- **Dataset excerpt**
--*--

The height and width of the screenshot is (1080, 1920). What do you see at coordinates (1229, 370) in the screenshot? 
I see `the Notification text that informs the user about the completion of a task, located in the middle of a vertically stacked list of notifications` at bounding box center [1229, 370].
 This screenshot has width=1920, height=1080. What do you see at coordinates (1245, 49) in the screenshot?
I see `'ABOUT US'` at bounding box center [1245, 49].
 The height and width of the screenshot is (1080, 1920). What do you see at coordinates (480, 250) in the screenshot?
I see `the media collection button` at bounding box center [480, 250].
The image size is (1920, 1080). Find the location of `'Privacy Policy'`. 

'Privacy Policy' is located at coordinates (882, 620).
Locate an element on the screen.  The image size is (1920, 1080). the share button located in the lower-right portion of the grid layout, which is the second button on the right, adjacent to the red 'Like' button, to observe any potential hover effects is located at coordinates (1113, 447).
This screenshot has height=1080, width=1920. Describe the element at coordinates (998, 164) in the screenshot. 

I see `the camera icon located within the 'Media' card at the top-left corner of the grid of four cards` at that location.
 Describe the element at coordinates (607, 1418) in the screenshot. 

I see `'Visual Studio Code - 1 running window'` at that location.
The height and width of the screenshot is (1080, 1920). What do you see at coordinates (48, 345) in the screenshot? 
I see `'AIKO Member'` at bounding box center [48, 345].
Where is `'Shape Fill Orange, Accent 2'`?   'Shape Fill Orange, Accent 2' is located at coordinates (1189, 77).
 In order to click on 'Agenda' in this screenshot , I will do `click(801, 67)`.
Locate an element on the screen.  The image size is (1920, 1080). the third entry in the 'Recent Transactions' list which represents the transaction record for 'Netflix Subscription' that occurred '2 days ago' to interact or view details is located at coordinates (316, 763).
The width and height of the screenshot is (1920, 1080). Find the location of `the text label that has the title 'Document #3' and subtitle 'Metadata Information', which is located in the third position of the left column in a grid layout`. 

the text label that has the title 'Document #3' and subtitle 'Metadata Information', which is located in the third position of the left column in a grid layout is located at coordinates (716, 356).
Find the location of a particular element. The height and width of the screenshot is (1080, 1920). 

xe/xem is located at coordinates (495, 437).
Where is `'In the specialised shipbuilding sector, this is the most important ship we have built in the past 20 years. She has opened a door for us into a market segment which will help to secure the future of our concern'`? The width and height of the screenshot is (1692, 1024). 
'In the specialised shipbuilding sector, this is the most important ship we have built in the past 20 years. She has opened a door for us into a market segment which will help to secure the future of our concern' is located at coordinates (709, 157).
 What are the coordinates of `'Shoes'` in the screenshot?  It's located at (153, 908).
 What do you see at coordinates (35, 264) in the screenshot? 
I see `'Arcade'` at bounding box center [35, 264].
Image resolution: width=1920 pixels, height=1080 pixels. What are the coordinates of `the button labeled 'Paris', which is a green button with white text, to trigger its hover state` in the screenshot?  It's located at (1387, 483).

--*--

- **Problem to work on**
Extract the lines of the records that run from the line containing "Find the location of a" through the line containing "xe/xem is located at coordinates (495, 437).", inclusive, and copy them without any change.

- **Task output**
Find the location of a particular element. The height and width of the screenshot is (1080, 1920). 

xe/xem is located at coordinates (495, 437).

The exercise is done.